_GIVEN DATA_:
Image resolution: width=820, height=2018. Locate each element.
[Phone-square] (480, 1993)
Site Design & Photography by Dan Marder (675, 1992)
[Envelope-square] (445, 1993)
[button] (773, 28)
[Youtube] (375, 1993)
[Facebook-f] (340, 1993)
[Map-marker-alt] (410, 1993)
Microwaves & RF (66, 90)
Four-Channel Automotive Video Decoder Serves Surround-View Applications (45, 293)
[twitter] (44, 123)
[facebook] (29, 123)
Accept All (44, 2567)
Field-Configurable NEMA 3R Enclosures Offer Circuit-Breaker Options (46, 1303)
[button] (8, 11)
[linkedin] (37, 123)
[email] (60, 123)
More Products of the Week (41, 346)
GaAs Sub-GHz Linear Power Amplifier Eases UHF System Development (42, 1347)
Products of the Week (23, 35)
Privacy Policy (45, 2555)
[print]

_ASSIGNMENT_: Would you show every line in the data above that contains the string "Week"?

_EXERCISE ANSWER_:
More Products of the Week (41, 346)
Products of the Week (23, 35)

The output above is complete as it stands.